A detailed XPS investigation, supported by XRD analysis, was performed on Co-Zn-Mn oxide-based spinels as a function of cobalt concentration and calcination temperature (723 and 973K). Results revealed for the first time that a recarbonation occurred under ambient conditions but only for the Co-containing materials calcined at 973K. Indeed, such effect was not observed for the homologous preparations at 723K. This evidence was quite surprising because the solids calcined at 973K, for which a sintering occurred as reflected by the low surface areas, were supposed to be almost inert under ambient conditions.
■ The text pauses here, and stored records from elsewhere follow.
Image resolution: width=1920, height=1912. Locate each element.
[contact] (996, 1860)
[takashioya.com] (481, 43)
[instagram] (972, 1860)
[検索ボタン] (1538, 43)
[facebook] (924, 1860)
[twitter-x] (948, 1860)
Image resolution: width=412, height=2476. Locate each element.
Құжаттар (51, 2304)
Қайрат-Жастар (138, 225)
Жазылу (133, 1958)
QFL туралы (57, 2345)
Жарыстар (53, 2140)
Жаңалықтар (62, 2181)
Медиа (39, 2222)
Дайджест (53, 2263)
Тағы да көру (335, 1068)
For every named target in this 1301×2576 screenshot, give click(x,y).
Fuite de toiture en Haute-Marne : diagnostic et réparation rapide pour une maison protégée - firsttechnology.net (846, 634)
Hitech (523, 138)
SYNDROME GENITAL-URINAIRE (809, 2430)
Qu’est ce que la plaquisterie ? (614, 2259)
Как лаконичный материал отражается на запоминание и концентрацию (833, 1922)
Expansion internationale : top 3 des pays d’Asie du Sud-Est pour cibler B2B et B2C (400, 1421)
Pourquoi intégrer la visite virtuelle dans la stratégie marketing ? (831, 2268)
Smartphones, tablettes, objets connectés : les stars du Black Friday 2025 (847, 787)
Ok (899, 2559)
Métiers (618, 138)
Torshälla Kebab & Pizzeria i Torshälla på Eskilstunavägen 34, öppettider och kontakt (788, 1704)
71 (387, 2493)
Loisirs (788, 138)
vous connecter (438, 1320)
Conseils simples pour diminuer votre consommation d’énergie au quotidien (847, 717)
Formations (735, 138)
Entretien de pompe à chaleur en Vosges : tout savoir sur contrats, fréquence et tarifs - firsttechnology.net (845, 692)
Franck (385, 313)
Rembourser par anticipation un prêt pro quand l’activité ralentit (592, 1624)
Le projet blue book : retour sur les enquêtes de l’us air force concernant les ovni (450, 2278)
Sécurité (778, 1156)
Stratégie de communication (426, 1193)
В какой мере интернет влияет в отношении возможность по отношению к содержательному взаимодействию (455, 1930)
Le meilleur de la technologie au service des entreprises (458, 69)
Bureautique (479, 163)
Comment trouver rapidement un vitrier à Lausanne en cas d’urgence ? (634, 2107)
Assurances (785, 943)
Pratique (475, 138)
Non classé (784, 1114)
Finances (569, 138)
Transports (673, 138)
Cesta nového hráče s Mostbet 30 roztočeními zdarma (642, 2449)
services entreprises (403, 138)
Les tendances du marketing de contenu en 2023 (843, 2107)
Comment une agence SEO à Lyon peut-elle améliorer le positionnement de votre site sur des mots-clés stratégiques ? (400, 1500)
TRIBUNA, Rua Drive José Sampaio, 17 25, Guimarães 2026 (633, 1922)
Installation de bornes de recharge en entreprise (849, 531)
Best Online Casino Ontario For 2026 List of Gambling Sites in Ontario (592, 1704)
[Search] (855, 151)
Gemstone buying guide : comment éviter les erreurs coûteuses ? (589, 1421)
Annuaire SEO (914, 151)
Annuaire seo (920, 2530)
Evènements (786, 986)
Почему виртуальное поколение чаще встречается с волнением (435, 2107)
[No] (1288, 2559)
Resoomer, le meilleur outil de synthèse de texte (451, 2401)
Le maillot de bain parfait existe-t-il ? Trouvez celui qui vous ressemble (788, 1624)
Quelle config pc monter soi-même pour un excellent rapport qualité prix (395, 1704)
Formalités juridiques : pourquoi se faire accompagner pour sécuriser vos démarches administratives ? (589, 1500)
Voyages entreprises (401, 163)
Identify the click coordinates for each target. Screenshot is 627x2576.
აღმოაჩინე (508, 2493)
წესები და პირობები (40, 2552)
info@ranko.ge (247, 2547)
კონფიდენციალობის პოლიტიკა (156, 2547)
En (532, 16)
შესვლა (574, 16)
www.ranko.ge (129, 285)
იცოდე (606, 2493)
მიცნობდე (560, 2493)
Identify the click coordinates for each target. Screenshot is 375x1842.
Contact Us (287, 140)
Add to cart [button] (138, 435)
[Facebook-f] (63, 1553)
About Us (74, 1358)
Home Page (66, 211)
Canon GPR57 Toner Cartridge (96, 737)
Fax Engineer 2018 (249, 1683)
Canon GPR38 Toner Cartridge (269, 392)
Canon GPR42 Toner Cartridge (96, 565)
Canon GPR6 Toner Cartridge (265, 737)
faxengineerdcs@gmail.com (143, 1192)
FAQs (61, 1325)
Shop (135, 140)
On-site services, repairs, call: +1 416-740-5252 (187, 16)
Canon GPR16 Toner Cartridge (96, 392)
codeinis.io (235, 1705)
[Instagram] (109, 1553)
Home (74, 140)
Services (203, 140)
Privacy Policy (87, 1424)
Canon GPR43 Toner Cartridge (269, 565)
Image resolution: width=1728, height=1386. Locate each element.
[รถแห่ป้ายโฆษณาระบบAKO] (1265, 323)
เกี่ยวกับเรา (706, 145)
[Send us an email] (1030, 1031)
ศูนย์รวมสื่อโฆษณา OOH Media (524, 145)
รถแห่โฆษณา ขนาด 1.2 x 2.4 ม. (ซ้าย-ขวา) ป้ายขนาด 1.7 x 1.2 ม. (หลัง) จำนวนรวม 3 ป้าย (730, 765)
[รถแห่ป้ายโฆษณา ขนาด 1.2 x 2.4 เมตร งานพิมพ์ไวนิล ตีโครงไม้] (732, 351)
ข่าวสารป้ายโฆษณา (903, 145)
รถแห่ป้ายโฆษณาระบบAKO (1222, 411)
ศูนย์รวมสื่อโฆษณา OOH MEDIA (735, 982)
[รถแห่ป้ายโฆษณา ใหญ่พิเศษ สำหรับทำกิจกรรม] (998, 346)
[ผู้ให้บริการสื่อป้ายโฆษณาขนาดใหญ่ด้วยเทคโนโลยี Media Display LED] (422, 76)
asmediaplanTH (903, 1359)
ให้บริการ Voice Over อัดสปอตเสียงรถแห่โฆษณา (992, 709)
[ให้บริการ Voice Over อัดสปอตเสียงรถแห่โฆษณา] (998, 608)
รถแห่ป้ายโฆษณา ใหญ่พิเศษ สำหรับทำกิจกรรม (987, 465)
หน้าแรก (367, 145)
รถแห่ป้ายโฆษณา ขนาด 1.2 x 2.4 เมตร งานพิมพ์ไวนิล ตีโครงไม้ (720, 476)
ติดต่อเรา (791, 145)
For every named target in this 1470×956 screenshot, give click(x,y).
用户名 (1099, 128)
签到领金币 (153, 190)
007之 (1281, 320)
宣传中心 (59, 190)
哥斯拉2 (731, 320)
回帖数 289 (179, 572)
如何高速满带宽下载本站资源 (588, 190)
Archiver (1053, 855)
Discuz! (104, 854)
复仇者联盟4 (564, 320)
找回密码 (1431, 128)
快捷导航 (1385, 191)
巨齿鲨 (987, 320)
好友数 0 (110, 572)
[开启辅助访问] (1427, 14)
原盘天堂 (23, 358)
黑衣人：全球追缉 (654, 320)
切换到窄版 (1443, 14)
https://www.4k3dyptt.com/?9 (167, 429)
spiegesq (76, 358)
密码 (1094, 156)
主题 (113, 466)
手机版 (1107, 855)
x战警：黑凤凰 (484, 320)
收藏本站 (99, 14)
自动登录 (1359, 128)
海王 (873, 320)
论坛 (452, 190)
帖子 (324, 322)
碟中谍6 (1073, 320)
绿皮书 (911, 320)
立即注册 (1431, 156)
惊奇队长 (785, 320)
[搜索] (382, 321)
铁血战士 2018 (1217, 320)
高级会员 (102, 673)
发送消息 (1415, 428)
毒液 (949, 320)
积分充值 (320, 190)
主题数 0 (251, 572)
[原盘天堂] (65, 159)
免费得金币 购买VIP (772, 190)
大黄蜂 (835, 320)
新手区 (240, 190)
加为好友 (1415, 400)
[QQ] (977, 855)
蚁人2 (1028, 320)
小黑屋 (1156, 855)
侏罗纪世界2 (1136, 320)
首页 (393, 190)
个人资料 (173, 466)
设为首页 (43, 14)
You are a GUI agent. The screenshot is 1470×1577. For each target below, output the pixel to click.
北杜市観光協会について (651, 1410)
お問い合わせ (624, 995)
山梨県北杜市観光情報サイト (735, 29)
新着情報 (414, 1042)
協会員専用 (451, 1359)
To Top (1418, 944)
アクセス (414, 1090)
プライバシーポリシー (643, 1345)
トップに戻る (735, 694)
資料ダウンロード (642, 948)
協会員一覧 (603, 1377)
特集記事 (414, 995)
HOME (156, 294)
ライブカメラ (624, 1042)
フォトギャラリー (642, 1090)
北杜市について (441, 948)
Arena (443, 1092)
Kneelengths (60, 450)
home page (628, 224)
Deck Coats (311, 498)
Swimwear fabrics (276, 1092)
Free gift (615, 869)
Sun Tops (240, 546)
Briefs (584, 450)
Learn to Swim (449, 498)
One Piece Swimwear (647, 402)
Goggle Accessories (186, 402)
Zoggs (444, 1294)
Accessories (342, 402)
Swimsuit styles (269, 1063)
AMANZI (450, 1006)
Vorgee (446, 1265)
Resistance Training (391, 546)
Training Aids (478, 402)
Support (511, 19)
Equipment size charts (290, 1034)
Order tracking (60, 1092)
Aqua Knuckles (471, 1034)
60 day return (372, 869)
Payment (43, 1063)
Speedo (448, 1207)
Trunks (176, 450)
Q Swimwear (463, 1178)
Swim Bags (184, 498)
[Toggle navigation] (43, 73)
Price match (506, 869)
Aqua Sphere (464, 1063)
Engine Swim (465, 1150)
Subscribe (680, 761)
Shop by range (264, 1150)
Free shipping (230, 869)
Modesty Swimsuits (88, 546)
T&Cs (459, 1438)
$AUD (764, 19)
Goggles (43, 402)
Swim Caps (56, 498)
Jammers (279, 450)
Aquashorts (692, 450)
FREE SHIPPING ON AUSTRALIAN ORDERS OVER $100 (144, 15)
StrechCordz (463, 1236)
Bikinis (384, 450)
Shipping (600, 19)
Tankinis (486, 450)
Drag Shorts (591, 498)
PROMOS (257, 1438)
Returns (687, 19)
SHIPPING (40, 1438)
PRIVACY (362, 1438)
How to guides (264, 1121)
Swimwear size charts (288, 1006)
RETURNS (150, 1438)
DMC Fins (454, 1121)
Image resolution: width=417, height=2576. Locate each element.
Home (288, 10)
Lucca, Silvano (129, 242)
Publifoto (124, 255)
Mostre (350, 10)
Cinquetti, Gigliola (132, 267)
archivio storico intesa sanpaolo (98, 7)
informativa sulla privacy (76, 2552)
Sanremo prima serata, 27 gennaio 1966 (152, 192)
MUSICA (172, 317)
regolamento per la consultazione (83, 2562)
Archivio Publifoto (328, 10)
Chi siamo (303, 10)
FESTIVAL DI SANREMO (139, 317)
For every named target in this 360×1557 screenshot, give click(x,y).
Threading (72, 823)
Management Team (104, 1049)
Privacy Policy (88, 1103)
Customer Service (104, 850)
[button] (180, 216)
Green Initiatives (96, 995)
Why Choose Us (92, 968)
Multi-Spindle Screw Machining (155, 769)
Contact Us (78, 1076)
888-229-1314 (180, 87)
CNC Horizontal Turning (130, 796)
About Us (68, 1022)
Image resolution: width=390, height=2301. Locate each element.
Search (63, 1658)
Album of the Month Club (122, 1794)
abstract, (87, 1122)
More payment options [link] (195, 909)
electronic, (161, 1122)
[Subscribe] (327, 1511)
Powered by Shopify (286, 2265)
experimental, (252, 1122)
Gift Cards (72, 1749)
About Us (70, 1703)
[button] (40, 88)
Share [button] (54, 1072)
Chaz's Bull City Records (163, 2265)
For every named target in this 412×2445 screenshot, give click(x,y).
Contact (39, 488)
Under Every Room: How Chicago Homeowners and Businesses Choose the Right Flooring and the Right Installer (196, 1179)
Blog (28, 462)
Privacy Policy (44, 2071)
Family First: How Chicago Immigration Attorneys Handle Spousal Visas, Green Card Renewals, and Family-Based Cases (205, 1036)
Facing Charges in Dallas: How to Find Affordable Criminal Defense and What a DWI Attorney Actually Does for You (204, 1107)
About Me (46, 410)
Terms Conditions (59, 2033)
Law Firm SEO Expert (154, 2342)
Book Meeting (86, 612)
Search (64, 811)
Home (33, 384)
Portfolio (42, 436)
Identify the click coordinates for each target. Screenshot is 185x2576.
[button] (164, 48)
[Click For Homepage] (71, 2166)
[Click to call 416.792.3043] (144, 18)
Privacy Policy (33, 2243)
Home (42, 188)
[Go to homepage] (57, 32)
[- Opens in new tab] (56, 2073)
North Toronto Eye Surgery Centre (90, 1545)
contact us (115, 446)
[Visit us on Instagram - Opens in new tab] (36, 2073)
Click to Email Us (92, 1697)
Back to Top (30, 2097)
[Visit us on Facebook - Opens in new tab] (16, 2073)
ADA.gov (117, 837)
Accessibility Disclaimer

Such an intriguing recarbonation chemistry, leading even to a bulky rhodochrosite-like (MnCO3) phase in the cobalt most enriched samples, arises from the combined effect of the calcination treatment at high temperature and the presence of cobalt ions. The spinels calcined at higher temperature are characterized by a high surface defectivity, due to anionic vacancies produced by a partial self-reduction of a fraction of Mn3+ ions that occurs only at 973K but not at 723K. Consequently, the presence of anionic vacancies and the incomplete coordination of the outermost layers promoted a higher reactivity of the solids calcined at 973K with CO2 and moisture from ambient air. However, a carbonate phase was absent in the sample at 973K with no cobalt. This suggests that the presence of cobalt is another crucial factor for the recarbonation process to take place. Cobalt ions appear to play a catalytic role. An attempt is made to provide a reasonable explanation of this intriguing recarbonation chemistry, trying to shed some more light on the rather complex chemistry behind the attack of moisture and CO2 to oxide solid surfaces. These results, as a whole, may provide new insight on phenomena observed in the case of some Mn-based catalysts, as the severe deactivation by traces of moisture occurring in hopcalite during CO oxidation at RT. They may also give an additional perspective to environmental processes that involves the interaction of moisture and CO2 with the surface of Mn-based solids or other materials as environmental interfaces.